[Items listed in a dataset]
-*-*-
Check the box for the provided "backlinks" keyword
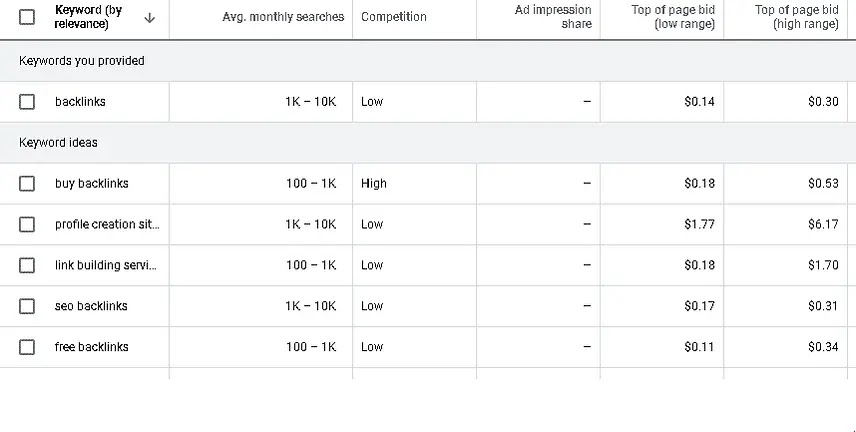Screen dimensions: 856x432 pyautogui.click(x=27, y=102)
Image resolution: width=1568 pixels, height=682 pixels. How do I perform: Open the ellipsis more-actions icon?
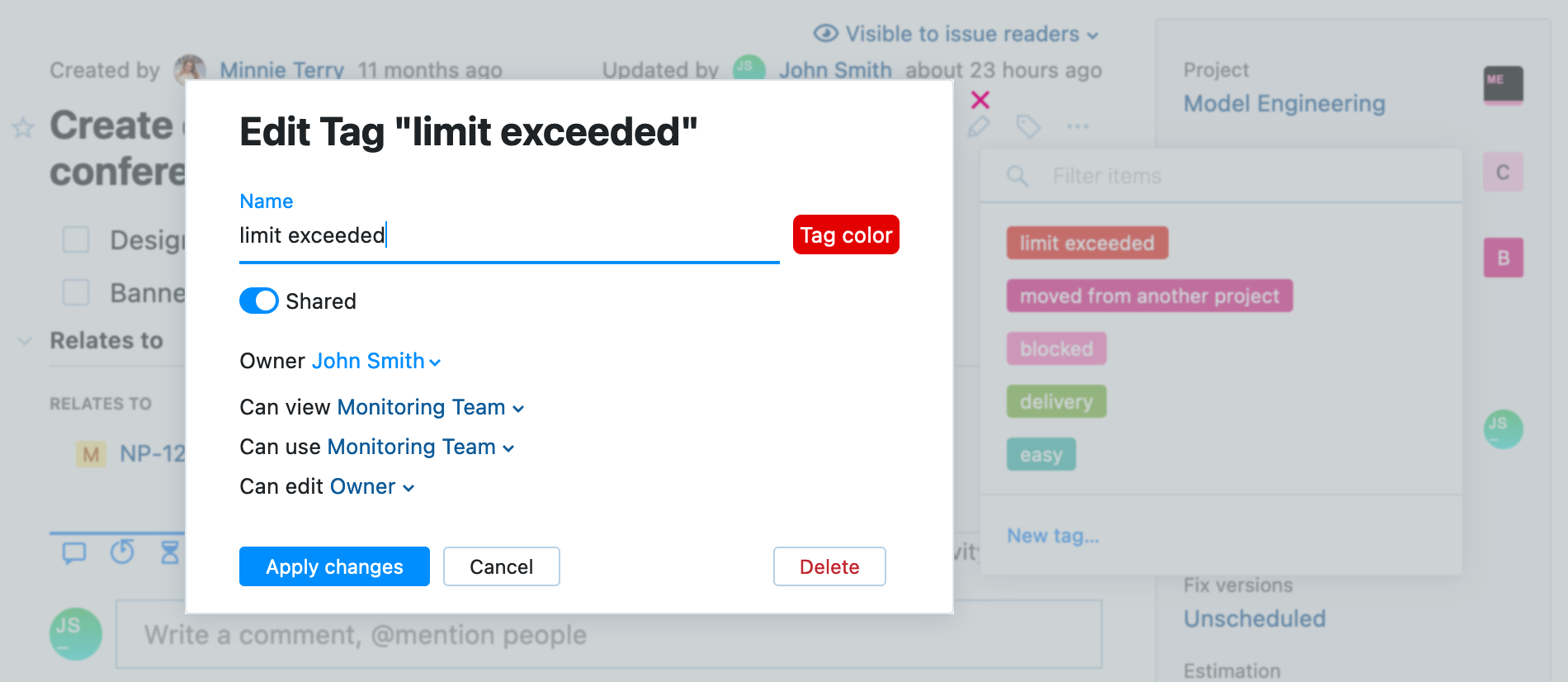pyautogui.click(x=1076, y=126)
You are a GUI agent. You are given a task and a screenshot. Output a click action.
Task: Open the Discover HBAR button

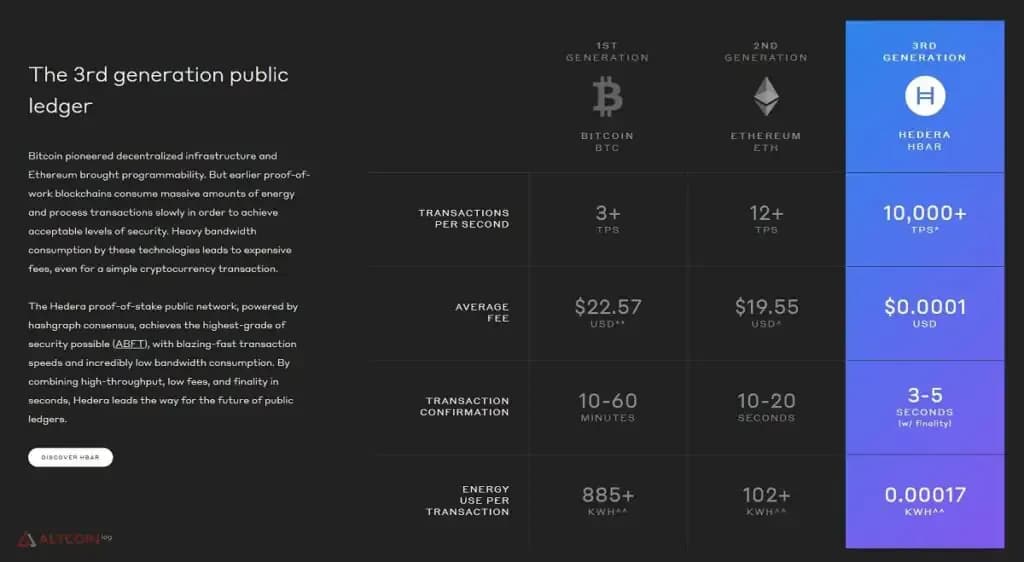coord(71,457)
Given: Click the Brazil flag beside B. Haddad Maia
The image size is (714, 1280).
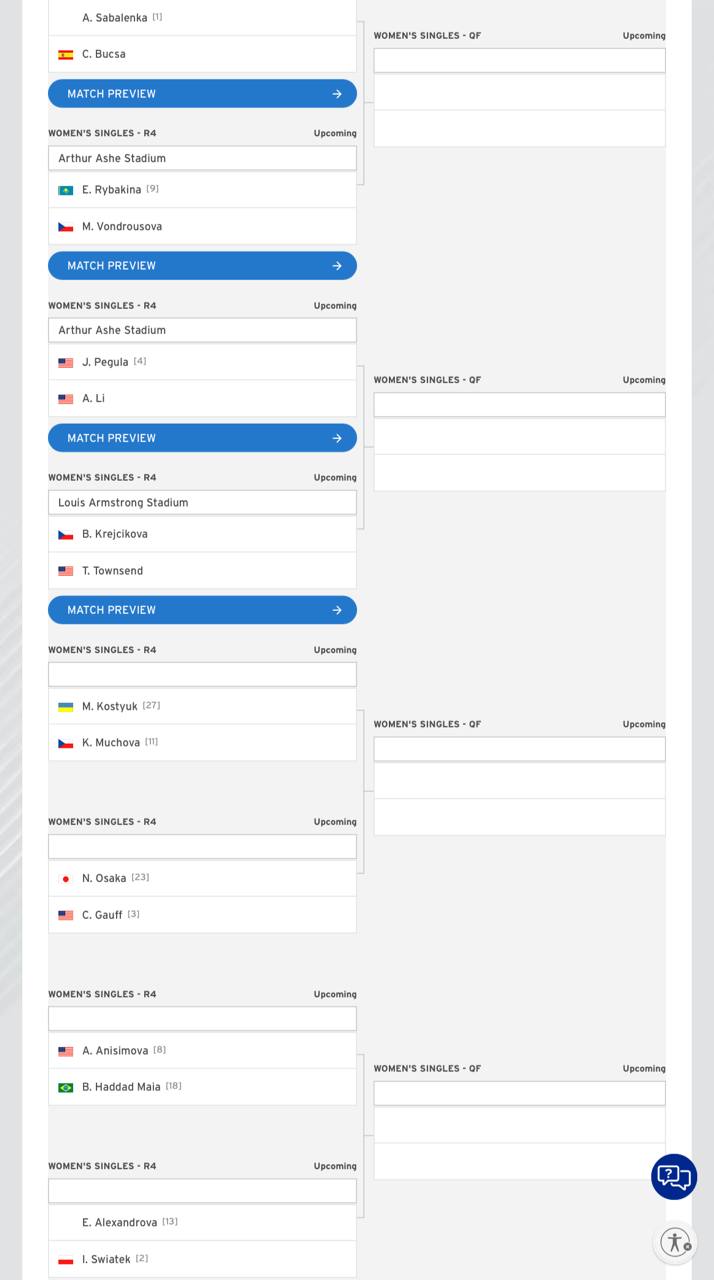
-*-*-
> [Exercise details]: Take the line that contains "You are a GUI" and every line after it up to the end of the records above, and restate them exactly, without the pictures.

> [Answer below]:
You are a GUI agent. You are given a task and a screenshot. Output a click action.
Task: Open the Discover HBAR button

coord(71,457)
Given: Click the Brazil flag beside B. Haddad Maia
The image size is (714, 1280).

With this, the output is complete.